Good day, I have found a problem. This commit leads to problems on GKE.
https://github.com/falcosecurity/libs/commit/1e06bd3f4f8bb9244caf4e33d5d110c482d88ee5
So there is a loop with 2 max values:
For COS kernel this is too big. Which leads to this errors:
processed 40396 insns (limit 1000000) max_states_per_insn 1 total_states 4057 peak_states 4057 mark_read 73 -- END PROG LOAD LOG -- libscap: bpf_load_program() event=raw_tracepoint/filler/sys_procexit_e: Operation not permitted
And now this message is clear. function sys_procexit_e has more then 1M instruction from point of BPF verifier view. I tested a bit, and found that with values:
this code is also working for both arm64 and x64. So will create an issue for falco lib team.

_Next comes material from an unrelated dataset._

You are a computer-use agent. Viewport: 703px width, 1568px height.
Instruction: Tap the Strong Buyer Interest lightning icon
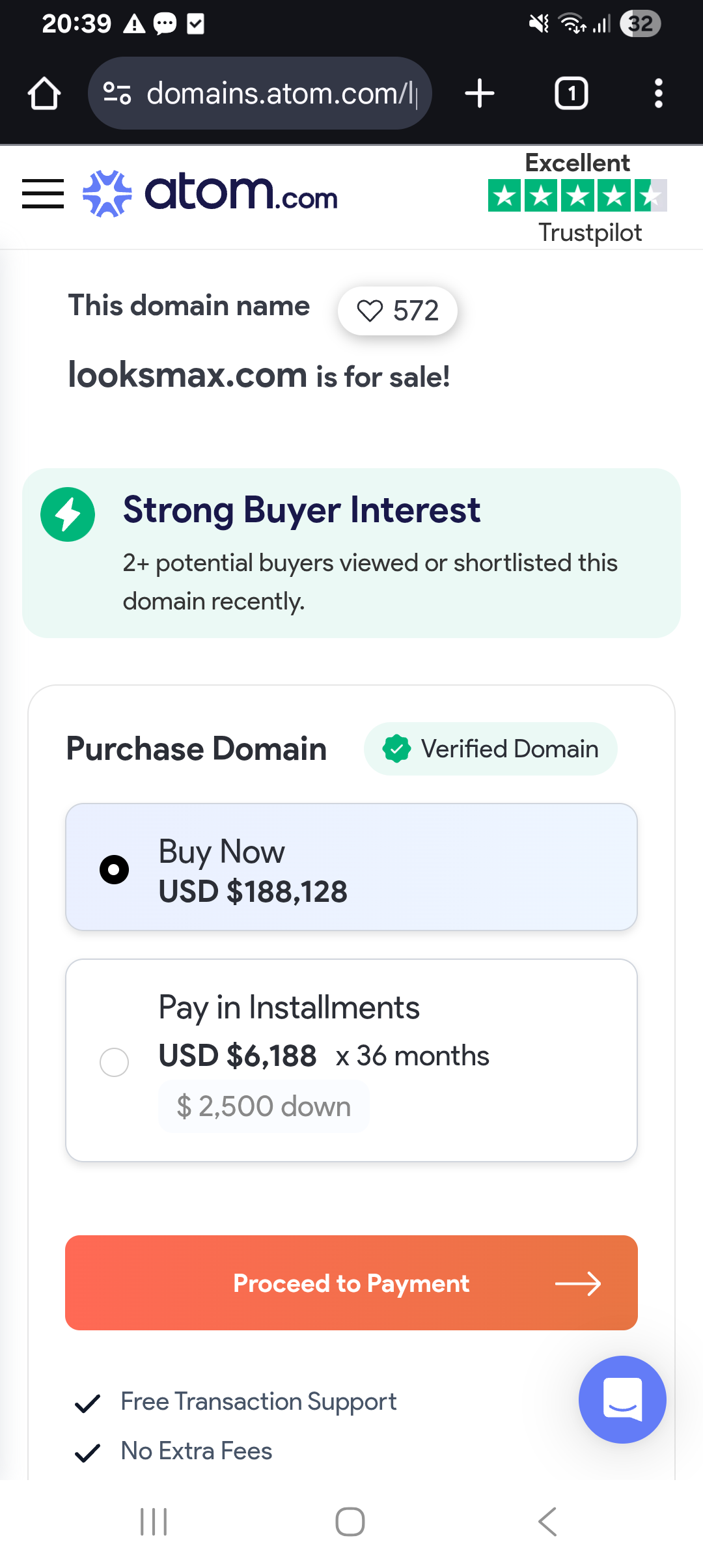pyautogui.click(x=68, y=514)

As I understand from your side I need only a fix of a link for arm64.
https://storage.googleapis.com/cos-tools/17412.156.23/lakitu-arm64/kernel-headers.tgz
And a ticket can be closed.
Hey @albe19029! Thank you so much for the in deep investigation! Great catch!
This is a ticket for falco lib team. https://github.com/falcosecurity/libs/issues/1639
@therealbobo Sorry, you closed a ticket, but what about invalid link? As I can see it is still not fixed.
Fix for https://github.com/falcosecurity/libs/issues/1639 is ready. Don't you know when there will be a new release of sysdig and is it possible to add this fix to it? As current 0.34.1 - will broke GKE.
The next sysdig release is coming in the next days. I have to double check but I think that we can apply this patch :)
It will be great, as this bug blocking us very much. Thanks in advance.
@therealbobo will there be a fix of invalid link for scap-driver-loader.in?
Also there was a release of 0.35.0 but without COS driver fix. Don't you know when there will be a patch release?
Hey @albe19029! I just released 0.35.1
with all the fixes! Please let me know if you encounter any problem! :)
Thanks a lot, will check this version and let you know about the results.
When I try to build bpf driver on arm64 GKE server I get error listed in file1.txt file1.txt
As I can see - link https://storage.googleapis.com/cos-tools/17412.156.23/kernel-headers.tgz is invalid, as for arm64 it should be
https://storage.googleapis.com/cos-tools/17412.156.23/lakitu-arm64/kernel-headers.tgz (from GKE docs - https://cloud.google.com/container-optimized-os/docs/resources/sources)
But even when I add next code in scap-driver-loader with the fix:
if [ "${ARCH}" == "aarch64" ]; then BPF_KERNEL_SOURCES_URL="https://storage.googleapis.com/cos-tools/${BUILD_ID}/lakitu-arm64/kernel-headers.tgz" else BPF_KERNEL_SOURCES_URL="https://storage.googleapis.com/cos-tools/${BUILD_ID}/kernel-headers.tgz" fi
I managed to build driver, but it don't run. And while compilation I have output listed in file file2.txt file2.txt
Can you please help to fix this error correct. Thanks in advance.